_Problem_
Using the material that follows, identify and copy each line with the string "computer".

BEGIN Given data

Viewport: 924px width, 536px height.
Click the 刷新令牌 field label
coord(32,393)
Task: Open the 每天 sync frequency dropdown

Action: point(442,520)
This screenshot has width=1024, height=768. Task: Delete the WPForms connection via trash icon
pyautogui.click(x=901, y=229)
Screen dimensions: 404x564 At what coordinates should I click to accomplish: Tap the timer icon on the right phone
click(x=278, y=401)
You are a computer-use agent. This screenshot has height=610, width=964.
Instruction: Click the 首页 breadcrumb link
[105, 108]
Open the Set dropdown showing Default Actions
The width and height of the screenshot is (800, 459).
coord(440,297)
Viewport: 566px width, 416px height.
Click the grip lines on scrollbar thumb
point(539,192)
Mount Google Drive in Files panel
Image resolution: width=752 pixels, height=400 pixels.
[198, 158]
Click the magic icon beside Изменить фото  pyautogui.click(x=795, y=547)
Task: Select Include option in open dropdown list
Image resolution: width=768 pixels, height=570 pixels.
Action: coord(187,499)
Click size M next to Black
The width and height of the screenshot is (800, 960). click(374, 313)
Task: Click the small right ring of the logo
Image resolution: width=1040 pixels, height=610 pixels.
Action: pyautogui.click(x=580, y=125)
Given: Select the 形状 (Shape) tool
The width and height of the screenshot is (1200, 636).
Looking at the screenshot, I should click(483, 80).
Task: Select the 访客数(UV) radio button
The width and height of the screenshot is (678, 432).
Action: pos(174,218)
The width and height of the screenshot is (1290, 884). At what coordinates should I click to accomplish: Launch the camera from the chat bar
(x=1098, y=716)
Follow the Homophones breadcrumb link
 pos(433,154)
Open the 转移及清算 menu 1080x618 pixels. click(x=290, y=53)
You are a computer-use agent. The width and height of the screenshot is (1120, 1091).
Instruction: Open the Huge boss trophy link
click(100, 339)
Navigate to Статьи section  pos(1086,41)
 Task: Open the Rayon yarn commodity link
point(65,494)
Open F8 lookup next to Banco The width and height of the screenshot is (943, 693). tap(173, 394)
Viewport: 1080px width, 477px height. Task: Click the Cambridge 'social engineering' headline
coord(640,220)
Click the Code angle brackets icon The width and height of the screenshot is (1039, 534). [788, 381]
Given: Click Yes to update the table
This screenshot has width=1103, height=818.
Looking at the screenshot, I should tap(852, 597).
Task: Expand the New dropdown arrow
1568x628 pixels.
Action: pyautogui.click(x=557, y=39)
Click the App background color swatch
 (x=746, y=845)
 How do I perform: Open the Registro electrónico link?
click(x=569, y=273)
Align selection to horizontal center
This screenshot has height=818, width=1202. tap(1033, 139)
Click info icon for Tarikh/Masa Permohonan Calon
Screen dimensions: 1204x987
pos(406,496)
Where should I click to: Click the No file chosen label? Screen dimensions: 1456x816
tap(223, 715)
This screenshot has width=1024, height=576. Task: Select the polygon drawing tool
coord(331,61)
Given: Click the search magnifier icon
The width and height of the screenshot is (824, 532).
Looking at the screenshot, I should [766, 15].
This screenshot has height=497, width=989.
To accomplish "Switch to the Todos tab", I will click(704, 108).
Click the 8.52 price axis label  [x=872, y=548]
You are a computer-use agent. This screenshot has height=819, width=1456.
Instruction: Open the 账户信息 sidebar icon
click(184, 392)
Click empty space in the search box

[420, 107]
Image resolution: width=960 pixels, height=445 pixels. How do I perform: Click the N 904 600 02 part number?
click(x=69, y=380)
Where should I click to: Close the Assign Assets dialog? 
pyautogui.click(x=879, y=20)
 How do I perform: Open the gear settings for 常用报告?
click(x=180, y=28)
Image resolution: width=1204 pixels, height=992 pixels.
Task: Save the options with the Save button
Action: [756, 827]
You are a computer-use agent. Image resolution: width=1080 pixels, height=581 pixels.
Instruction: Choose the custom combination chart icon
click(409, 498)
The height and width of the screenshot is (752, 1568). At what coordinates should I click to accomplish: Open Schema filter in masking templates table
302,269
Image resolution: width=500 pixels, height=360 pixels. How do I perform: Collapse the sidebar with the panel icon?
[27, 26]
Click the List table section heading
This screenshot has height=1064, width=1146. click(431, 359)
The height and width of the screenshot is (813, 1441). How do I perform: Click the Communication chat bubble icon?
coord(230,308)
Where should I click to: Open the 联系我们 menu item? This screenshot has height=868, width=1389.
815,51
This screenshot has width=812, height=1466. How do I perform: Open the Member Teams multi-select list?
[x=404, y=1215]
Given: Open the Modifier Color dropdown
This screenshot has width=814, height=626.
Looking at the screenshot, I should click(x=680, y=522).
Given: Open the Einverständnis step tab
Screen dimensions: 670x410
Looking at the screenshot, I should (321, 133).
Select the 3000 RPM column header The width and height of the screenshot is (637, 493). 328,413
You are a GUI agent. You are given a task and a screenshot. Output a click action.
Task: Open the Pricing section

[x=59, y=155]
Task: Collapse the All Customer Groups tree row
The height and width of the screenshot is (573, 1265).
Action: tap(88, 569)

END Given data

_Written solution_
You are a computer-use agent. This screenshot has height=610, width=964.
You are a computer-use agent. The width and height of the screenshot is (1120, 1091).
You are a computer-use agent. This screenshot has height=819, width=1456.
You are a computer-use agent. Image resolution: width=1080 pixels, height=581 pixels.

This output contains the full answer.